▸ **Exercise**:
The task calls for each line of the records below in which the word "What" appears.

▸ **Extracted information**:
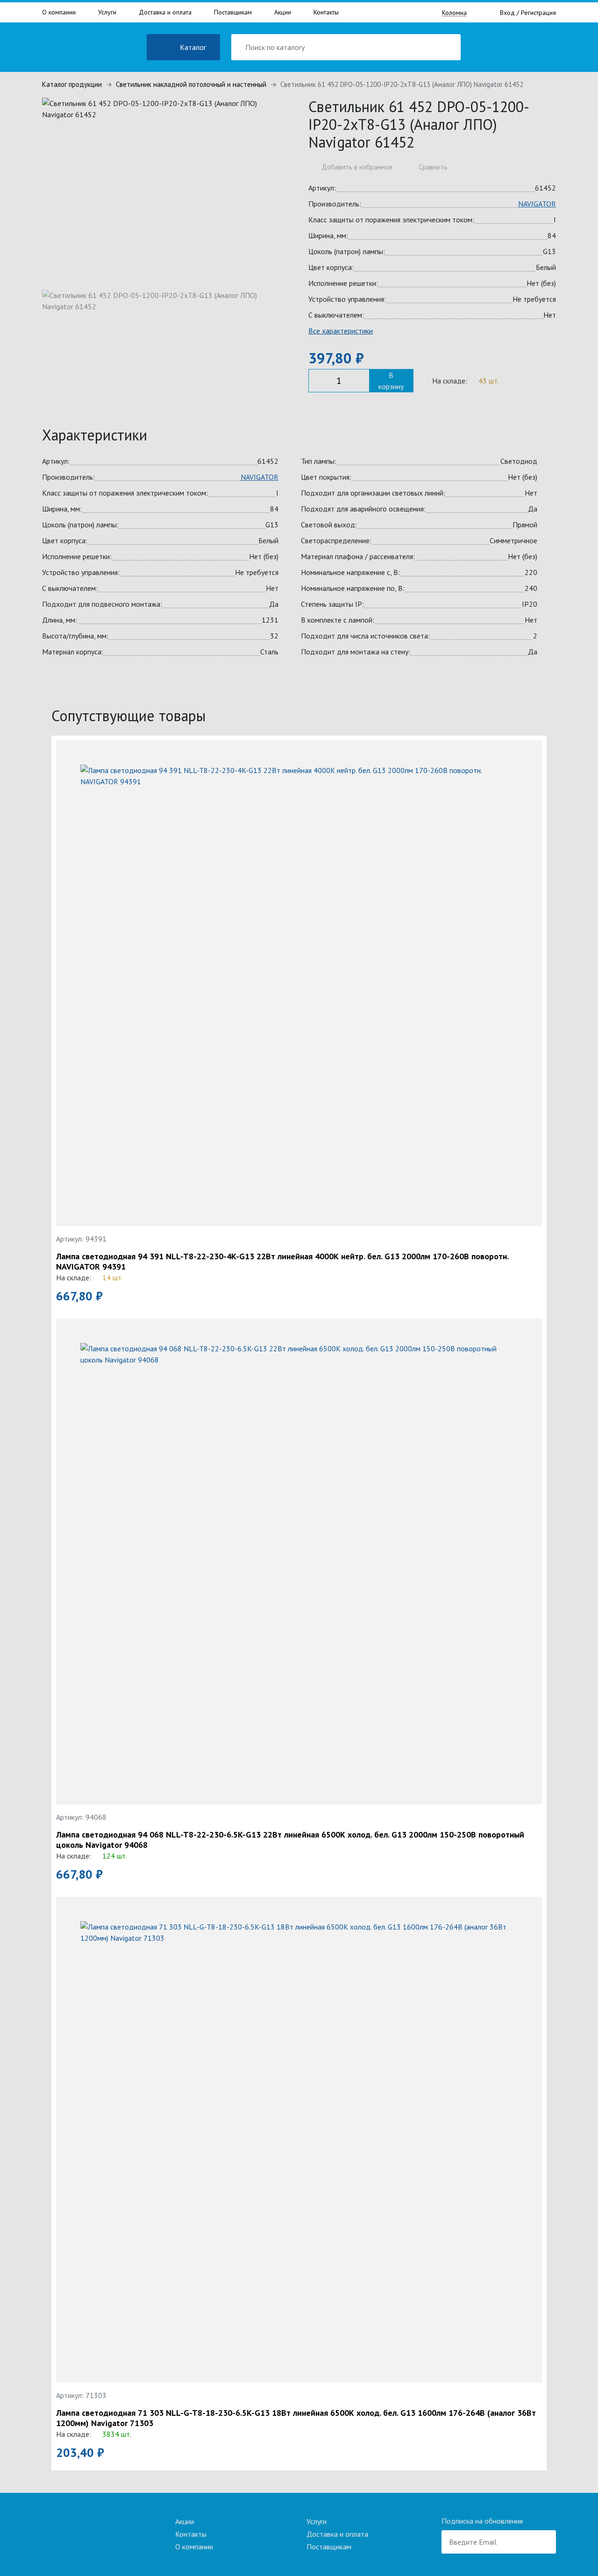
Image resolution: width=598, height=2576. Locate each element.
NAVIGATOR (537, 203)
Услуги (107, 12)
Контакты (326, 12)
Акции (282, 12)
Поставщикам (233, 12)
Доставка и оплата (165, 12)
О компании (59, 12)
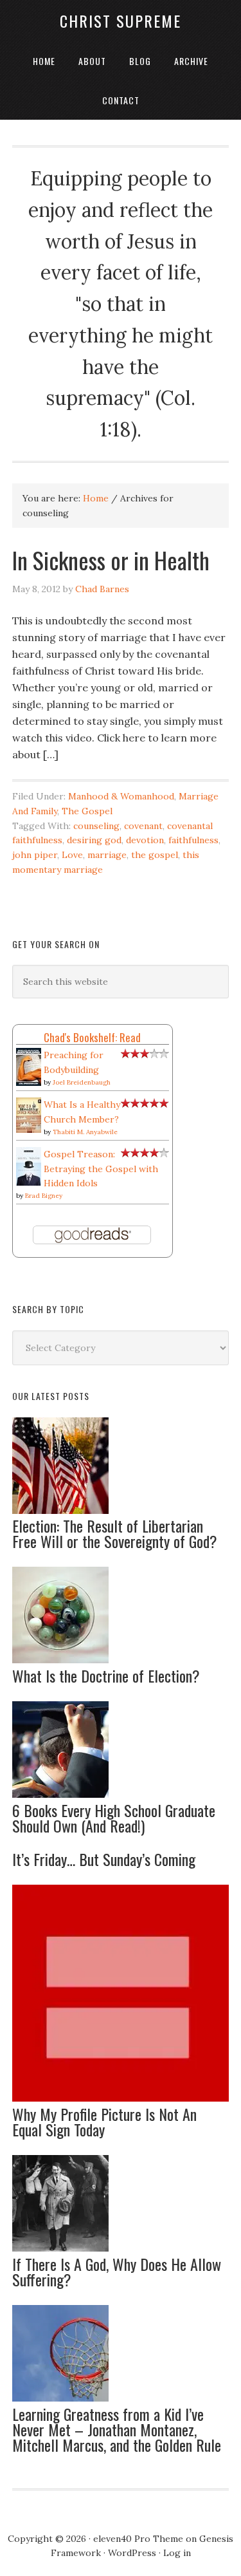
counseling (96, 826)
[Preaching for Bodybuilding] (28, 1082)
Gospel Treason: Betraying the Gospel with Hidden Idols (101, 1169)
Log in (177, 2553)
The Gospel (87, 811)
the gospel (154, 855)
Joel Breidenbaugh (82, 1082)
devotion (145, 840)
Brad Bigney (43, 1195)
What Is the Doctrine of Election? (106, 1675)
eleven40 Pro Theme (138, 2538)
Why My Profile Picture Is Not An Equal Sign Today (104, 2121)
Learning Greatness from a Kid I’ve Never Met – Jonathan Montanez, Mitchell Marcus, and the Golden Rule (116, 2429)
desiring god (94, 840)
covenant (143, 826)
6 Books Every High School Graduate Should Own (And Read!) (113, 1817)
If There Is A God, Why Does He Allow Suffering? (116, 2271)
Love (72, 855)
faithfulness (193, 840)
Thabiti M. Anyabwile (85, 1132)
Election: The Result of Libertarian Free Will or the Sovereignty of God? (114, 1533)
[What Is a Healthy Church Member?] (28, 1129)
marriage (107, 855)
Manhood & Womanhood (121, 796)
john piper (34, 855)
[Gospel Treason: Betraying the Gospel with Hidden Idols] (28, 1184)
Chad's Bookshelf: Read (92, 1037)
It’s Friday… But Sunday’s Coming (103, 1859)
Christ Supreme (120, 20)
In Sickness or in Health (111, 560)
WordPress (132, 2553)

▸ **Problem solution**:
What Is the Doctrine of Election? (106, 1675)
[What Is a Healthy Church Member?] (28, 1129)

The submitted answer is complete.